Data import from web: specific info

virtuosok

Board Regular
Joined
Sep 2, 2020
Messages
103
Office Version
  1. 2016
Platform
  1. Windows
Hi,
Is it possible to automatically pull the following bit from Fixed-Dose Trial in Early Parkinson's Disease (PD) - Full Text View - ClinicalTrials.gov

Locations
Show
Show 23 study locations


(you can see this closer to the end of the above page)

When I go the conventional route, Data - New Query - from other sources - from web - insert link... I am unable to see this bit hence cannot set up importing. I need "23" in any way or form, as a standalone number or as part of a sentence... as long as Excel can automatically import anything with "23" in it, my case is resolved.
 

Some videos you may like

Excel Facts

Excel Can Read to You
Customize Quick Access Toolbar. From All Commands, add Speak Cells or Speak Cells on Enter to QAT. Select cells. Press Speak Cells.

Saurabhj

Active Member
Joined
Jun 6, 2020
Messages
413
Office Version
  1. 365
  2. 2019
Platform
  1. Windows
Hi,

Kindly use below code:

'This program requires references to the following in Tools -> References:
'1 Microsoft Internet Controls
'2. Microsoft HTML Object Library

VBA Code:
Sub scrape_link()
    'If any element is not available, the program will move to next line.
    On Error Resume Next
   
    Dim HTMLDoc As New HTMLDocument
    Dim ieBrowser As New InternetExplorer
    Dim reqdValue As String
 
    'To open and show Internet Explorer
    ieBrowser.Visible = True
   
    'To Open website in Internet Explorer
    ieBrowser.navigate "https://clinicaltrials.gov/ct2/show/study/NCT04201093"
   
    Do
    ' Wait till the Browser is loaded
    Loop Until ieBrowser.readyState = READYSTATE_COMPLETE
   
    Set HTMLDoc = ieBrowser.document
   
    reqdValue = HTMLDoc.getElementById("EXPAND_CONTROL-Locations").innerText
    ActiveSheet.Range("A2") = reqdValue
    ActiveSheet.Range("A3") = Mid(reqdValue, 8, WorksheetFunction.Find(" ", reqdValue, 8) - 8)
   
    Set ieBrowser = Nothing
    Set HTMLDoc = Nothing
End Sub
 

virtuosok

Board Regular
Joined
Sep 2, 2020
Messages
103
Office Version
  1. 2016
Platform
  1. Windows
Thanks Saurabhj,
Can you walk me through this (specifically, the "tools->references piece") please?

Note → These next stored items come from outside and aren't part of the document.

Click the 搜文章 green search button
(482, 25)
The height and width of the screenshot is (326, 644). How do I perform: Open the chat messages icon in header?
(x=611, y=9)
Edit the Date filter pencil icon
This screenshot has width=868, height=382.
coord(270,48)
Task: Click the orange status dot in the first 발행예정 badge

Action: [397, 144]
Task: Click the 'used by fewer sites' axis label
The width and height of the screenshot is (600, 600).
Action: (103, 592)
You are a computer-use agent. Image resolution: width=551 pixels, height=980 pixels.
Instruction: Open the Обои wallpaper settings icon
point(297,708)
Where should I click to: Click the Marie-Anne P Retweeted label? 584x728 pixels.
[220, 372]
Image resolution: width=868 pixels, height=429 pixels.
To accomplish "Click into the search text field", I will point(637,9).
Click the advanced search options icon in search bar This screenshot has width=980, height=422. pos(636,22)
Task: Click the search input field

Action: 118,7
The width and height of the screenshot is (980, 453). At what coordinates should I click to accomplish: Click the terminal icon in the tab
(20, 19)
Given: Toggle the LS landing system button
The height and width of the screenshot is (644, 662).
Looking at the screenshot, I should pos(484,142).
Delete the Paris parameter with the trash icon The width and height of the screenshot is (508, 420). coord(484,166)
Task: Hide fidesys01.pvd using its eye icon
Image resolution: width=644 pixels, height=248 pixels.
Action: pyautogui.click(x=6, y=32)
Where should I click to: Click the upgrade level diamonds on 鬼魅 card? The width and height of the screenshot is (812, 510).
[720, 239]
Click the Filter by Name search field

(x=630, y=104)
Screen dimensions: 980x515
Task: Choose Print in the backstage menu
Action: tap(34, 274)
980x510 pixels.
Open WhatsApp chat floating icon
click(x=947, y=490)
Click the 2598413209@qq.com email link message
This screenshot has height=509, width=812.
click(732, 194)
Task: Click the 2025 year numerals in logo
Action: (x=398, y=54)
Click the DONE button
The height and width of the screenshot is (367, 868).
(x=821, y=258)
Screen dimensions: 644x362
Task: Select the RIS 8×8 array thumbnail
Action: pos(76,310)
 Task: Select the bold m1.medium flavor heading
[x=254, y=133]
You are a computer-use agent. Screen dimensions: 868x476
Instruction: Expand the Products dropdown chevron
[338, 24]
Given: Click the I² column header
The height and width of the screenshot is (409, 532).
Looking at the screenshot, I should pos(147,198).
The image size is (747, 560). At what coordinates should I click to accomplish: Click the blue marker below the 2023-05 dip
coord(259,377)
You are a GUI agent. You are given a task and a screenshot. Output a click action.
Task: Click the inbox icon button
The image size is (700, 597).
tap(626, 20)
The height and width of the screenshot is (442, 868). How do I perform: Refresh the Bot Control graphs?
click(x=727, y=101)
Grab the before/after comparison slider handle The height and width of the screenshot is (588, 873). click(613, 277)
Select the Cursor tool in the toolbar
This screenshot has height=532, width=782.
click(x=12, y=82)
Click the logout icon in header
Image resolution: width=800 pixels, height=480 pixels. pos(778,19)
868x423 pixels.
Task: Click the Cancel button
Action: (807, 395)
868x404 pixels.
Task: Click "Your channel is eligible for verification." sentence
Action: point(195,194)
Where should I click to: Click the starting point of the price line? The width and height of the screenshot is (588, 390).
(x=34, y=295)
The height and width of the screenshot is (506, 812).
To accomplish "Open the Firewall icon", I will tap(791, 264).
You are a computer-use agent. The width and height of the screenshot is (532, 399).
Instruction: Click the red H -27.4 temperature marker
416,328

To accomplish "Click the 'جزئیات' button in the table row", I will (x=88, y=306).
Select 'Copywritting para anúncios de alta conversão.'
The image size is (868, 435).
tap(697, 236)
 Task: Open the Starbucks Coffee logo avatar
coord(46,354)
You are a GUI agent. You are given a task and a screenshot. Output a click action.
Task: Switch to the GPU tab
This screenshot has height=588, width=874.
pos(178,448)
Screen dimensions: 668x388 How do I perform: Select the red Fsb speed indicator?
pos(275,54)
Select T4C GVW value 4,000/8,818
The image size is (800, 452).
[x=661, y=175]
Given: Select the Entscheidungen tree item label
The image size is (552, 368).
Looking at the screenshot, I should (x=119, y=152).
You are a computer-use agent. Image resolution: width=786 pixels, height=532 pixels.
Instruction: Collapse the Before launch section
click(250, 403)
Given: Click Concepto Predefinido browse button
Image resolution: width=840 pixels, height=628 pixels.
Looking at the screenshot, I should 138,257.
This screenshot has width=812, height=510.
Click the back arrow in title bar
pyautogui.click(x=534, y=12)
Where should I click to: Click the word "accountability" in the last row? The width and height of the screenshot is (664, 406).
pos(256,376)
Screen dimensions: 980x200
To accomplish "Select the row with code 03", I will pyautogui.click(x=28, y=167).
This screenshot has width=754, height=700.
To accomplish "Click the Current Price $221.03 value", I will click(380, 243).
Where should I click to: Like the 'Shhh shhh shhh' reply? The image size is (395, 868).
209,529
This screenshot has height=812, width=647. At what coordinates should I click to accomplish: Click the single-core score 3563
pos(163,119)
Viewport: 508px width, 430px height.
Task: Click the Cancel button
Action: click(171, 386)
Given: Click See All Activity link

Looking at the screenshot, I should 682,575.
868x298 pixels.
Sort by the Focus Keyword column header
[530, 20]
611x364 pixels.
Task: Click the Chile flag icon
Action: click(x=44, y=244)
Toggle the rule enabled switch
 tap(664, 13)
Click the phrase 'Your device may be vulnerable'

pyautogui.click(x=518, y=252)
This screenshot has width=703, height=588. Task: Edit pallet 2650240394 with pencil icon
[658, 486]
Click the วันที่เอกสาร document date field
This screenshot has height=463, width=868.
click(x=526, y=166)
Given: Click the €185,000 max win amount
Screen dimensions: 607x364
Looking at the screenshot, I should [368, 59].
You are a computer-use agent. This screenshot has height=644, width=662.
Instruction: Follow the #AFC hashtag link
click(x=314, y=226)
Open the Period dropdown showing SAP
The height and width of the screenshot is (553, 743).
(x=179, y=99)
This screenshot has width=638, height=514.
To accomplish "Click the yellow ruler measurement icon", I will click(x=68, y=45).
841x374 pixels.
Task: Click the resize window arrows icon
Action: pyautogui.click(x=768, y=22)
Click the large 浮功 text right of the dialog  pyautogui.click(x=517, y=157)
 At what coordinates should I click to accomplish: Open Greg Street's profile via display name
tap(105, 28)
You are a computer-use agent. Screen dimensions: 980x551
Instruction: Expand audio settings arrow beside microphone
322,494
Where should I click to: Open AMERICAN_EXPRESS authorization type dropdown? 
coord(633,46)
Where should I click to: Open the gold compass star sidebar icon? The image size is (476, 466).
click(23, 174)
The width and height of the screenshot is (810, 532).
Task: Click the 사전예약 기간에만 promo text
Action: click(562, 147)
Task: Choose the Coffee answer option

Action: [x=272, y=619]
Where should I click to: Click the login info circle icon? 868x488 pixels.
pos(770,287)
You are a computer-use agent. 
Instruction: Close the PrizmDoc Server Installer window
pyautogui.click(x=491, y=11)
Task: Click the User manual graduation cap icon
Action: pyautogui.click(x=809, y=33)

I tried to add the code suggested as I normally would for VBA but this is probably not the intent.
 

Saurabhj

Active Member
Joined
Jun 6, 2020
Messages
413
Office Version
  1. 365
  2. 2019
Platform
  1. Windows
Hi,

Do the following steps:

1. In VBA Editor, click on Tools option and select references. (see image)
2. Select options Microsoft Internet Controls and Microsoft HTML Object Library (See image)
3. Run the macro.
4. A2 cell of active sheet will display "Show 23 study locations"
5. A3 cell of active sheet will show 23. (see image)
 

Attachments

  • Referencesforwebscraping.PNG
    Referencesforwebscraping.PNG
    21.1 KB · Views: 4
  • tools-references.PNG
    tools-references.PNG
    77.2 KB · Views: 4
  • output.PNG
    output.PNG
    22.5 KB · Views: 4

virtuosok

Board Regular
Joined
Sep 2, 2020
Messages
103
Office Version
  1. 2016
Platform
  1. Windows

ADVERTISEMENT

Awesome, thanks!
2 questions please to take it to the next level:
1. Can I have one macro looking in 6 different locations, pulling the same type of output? E.g. in the example below I not only need the "23" pulled from Fixed-Dose Trial in Early Parkinson's Disease (PD) - Full Text View - ClinicalTrials.gov - but also "32" pulled from Flexible-Dose Trial in Early Parkinson's Disease (PD) - Full Text View - ClinicalTrials.gov (and so on, for 6 pages in total). In that case, which lines should I add to the source code?
2. This one is absolutely optional, but is it possible for IE enquiry to be run behind the scenes, without necessarily opening a browser?
 

Saurabhj

Active Member
Joined
Jun 6, 2020
Messages
413
Office Version
  1. 365
  2. 2019
Platform
  1. Windows
Hi,

Make below changes -
1. Add site names as I added for URL 1 and URL 2 you provided.
2. To hide IE, removed line ieBrowser.visible = true

VBA Code:
 'Declare variable at module level
    Dim siteURL(1 To 6) As String
    Dim sitenum As Integer
    
Sub showInfo()
    siteURL(1) = "https://clinicaltrials.gov/ct2/show/study/NCT04201093"
    siteURL(2) = "https://clinicaltrials.gov/ct2/show/NCT04223193?term=NCT04223193&draw=2&rank=1"
    siteURL(3) = ""
    siteURL(4) = ""
    siteURL(5) = ""
    siteURL(6) = ""
    For sitenum = 1 To 6
        scrape_info
    Next
End Sub


VBA Code:
Sub scrape_info()
    On Error Resume Next
    Dim HTMLDoc As New HTMLDocument
    Dim ieBrowser As New InternetExplorer
    Dim reqdValue As String
        
        'To Open website in Internet Explorer
        ieBrowser.navigate siteURL(sitenum)
        
        Do
        ' Wait till the Browser is loaded
        Loop Until ieBrowser.readyState = READYSTATE_COMPLETE
        
        Set HTMLDoc = ieBrowser.document
        
        reqdValue = HTMLDoc.getElementById("EXPAND_CONTROL-Locations").innerText
        ActiveSheet.Range("A" & sitenum) = Mid(reqdValue, 8, WorksheetFunction.Find(" ", reqdValue, 8) - 8)
  
    Set ieBrowser = Nothing
    Set HTMLDoc = Nothing
End Sub
 
Solution

Watch MrExcel Video

Forum statistics

Threads
1,127,848
Messages
5,627,244
Members
416,233
Latest member
Riddlemethis

We've detected that you are using an adblocker.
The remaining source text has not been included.